[pct-l] Ray Day

Donna "L-Rod" Saufley dsaufley at sprynet.com
Thu Jan 3 12:52:58 CST 2008


I believe there was a discussion last year about how the water content and density of the snow and the rate at which it melts has more to do with it than the actual snow depths.  I don't remember all the details, but that's something that has to be watched as the snow melt begins.

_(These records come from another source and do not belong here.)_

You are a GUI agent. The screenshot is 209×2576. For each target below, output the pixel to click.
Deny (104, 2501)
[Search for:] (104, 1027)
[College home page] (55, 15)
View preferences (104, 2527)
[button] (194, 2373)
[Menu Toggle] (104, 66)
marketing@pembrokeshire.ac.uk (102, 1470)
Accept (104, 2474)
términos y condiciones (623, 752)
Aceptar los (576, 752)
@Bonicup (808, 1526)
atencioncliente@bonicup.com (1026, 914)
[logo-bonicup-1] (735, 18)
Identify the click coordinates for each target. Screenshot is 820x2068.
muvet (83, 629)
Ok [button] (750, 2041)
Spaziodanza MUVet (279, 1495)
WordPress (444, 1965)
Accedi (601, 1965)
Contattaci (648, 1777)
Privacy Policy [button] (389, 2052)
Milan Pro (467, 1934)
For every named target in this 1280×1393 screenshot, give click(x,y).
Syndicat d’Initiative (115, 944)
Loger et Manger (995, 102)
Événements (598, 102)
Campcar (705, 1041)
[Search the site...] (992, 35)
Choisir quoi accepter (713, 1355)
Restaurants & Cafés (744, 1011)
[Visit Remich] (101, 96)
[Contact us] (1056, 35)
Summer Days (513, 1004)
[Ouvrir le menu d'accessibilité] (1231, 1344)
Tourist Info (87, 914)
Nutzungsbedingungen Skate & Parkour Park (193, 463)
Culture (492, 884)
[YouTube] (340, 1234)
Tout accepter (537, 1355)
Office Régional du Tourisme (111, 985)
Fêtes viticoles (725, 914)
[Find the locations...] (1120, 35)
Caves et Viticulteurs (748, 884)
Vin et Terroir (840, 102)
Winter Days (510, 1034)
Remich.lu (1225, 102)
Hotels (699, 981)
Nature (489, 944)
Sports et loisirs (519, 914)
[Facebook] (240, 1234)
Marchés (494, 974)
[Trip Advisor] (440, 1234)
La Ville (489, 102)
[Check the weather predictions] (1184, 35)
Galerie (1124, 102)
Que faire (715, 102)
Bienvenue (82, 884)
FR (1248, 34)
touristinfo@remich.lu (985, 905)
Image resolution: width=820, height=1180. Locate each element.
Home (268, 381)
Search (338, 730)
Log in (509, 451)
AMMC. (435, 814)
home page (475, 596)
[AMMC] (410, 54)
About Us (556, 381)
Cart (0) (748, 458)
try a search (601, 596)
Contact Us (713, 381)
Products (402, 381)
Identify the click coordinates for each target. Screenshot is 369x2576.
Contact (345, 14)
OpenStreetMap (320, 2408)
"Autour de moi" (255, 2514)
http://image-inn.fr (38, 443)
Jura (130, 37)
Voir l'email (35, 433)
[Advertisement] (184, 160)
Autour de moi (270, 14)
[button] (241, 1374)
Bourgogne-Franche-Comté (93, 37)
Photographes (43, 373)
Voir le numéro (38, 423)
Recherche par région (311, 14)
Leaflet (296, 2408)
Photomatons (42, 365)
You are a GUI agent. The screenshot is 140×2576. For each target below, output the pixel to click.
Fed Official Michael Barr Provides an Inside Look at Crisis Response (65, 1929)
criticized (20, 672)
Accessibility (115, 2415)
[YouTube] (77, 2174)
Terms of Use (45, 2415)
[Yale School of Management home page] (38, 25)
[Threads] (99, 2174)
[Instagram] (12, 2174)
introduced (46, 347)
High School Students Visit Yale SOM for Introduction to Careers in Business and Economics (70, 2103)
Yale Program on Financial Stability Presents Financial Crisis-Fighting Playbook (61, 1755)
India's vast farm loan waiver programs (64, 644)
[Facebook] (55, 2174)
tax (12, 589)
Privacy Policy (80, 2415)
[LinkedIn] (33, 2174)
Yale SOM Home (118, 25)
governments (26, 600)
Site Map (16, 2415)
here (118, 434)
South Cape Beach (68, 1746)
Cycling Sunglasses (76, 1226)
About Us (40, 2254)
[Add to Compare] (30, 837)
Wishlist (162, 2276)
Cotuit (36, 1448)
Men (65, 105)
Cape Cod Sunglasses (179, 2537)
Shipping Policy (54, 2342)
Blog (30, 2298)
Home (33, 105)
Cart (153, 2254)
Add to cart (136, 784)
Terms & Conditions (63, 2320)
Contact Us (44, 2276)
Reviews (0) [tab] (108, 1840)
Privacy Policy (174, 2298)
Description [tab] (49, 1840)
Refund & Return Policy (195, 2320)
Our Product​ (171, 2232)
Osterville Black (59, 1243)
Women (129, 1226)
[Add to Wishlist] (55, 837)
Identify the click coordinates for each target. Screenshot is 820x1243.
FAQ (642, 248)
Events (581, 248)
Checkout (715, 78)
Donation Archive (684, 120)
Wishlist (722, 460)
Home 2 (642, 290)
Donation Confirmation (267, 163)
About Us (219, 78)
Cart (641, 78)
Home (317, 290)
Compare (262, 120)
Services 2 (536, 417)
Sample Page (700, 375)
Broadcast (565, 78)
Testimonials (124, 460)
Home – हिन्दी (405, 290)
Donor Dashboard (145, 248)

A personal point of view:  I prefer hiking on solid packed snow rather than melting snow.  When the snow was melting out, the fords were swifter and more dangerous, there was danger of the snow bridges collapsing, and postholing into the jumble of granite rocks below the snow (ouch!).  There's a sweet spot inbetween when avalanche danger is over and the melt begins in earnest. 

L-Rod

-----Original Message-----
>From: Sean Nordeen <sean at lifesadventures.net>
>Sent: Jan 2, 2008 9:33 PM
>To: pct-l at backcountry.net
>Subject: Re: [pct-l] Ray Day
>
>This is what I read somewhere, but since I'm not Ray Jardine I could be wrong.
>
>Ray Day is June 15th in a normal snow year.  It was the opinion of Ray Jardine base on HIS hiking style and a normal snowpack year as the optimal time to enter the Sierras with the least gear, make the most mileage and not to have to deal with the peak water levels and its associated dangers at the major fords while still having time to make it to Canada before the weather turned cold/snow.  Basically its a compromise between snow levels and ford levels.  You could wait a few weeks latter for the water levels to drop after they crest, but you'd be behind schedule for finishing.
>
>RJ also typically traveled with more of a minimumist gear list then many hikers do, even by todays standards.  He always sleept at low altitude to compensate for the lack of gear and covered more miles/day in the Sierras then most to insure that he was indeed at a low elevation when he stopped.
>
>Ray Day is probably not the ideal day for most hikers as they aren't hiking Ray Jardine's exact hike.  I suspect for the hiknig pace of many, a few days earlier would be better, but it is close enough.  The problem with it is many years are not average snow years but most people treat it like a fixed date on a calender much like Christmas with no understanding of the reasoning behind the date and fail to adjust their departure date accordingly.  It also should be adjusted to take in your own gear/skills/experience with snow and fording rivers.
>
>The Postholer website is an attempt to adjust the June 15th based on the current snow conditions.  It doesn't do a bad job, but, in my opinion, it is an imperfect algorithm that doesn't deal with the extreme weather years very well.  Case in point was the recently passed 2007 hiking season with its extremely low snowfall in the Southern Sierras.  Considering how low the snow pack was by May 1st, I found the idea that the best entry date still being in early June unreasonable.
>
>But the best entry date depends on you.  Some enter in May with the gear, skills and mindset to deal with the snow.  Others enter latter and have the high pace needed to still finish their hikes on time.  Pick the date that works for YOU and HYOH.